Supplied material
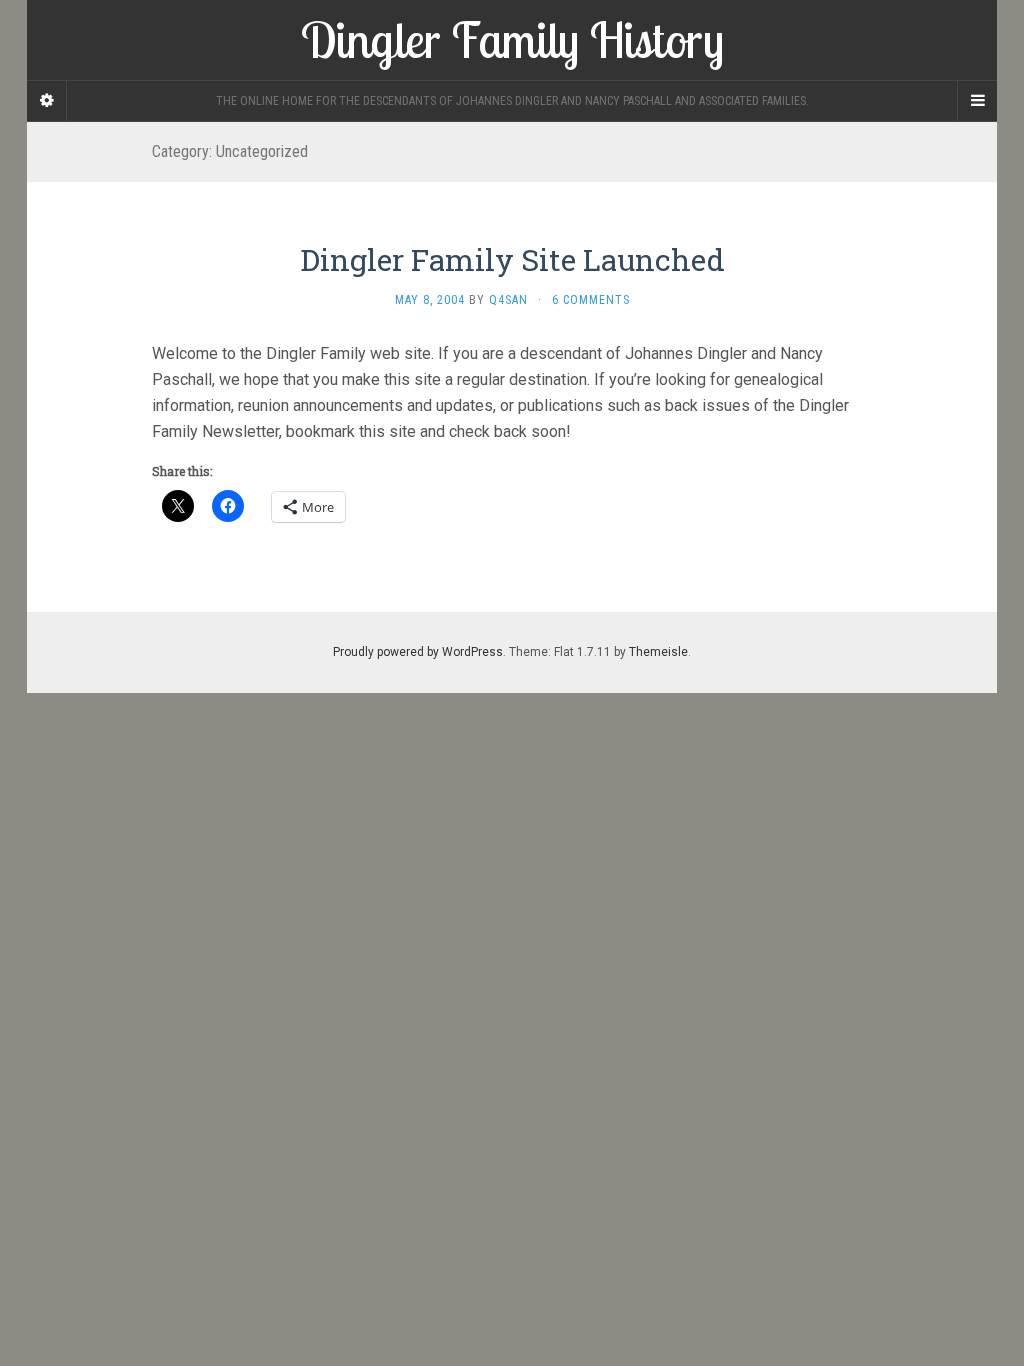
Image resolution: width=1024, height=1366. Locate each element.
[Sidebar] (47, 101)
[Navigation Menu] (977, 101)
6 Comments (591, 300)
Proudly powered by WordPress (418, 652)
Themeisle (658, 652)
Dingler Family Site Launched (512, 259)
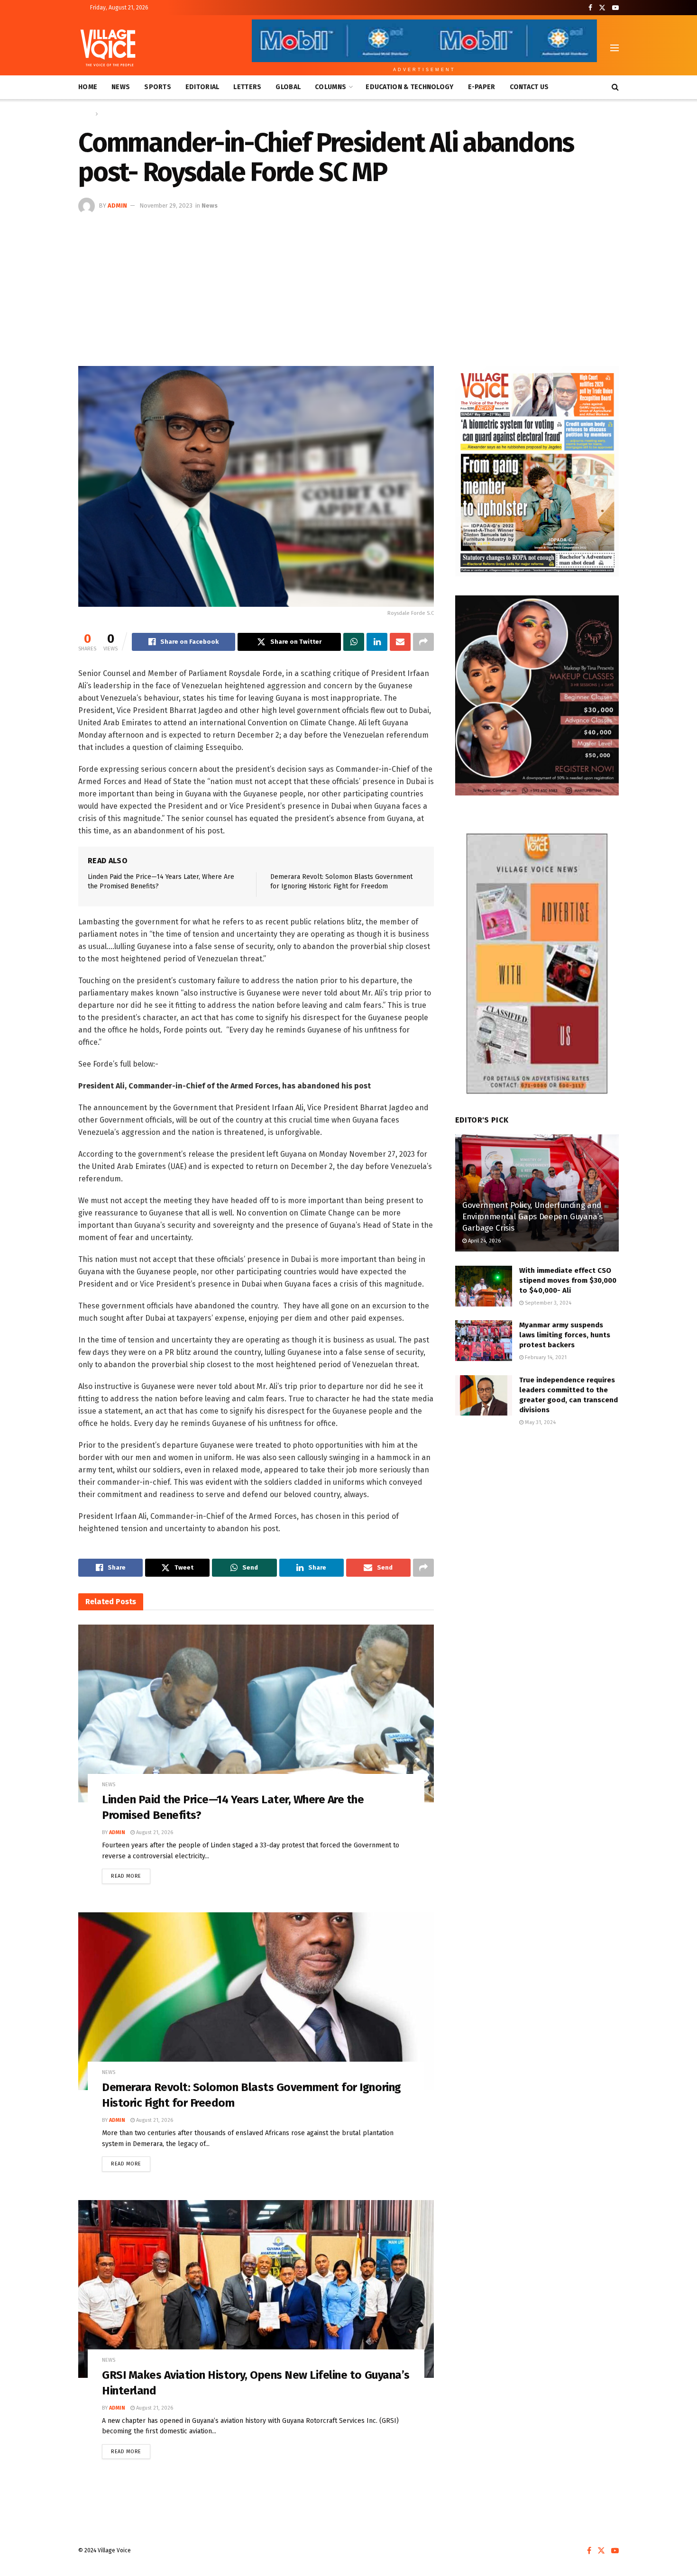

What you should do
What the records say must be written out exactly, with none of their pictures.

Answer area
Image resolution: width=1024, height=1366. Locate each element.
[Sidebar] (47, 101)
[Navigation Menu] (977, 101)
6 Comments (591, 300)
Proudly powered by WordPress (418, 652)
Themeisle (658, 652)
Dingler Family Site Launched (512, 259)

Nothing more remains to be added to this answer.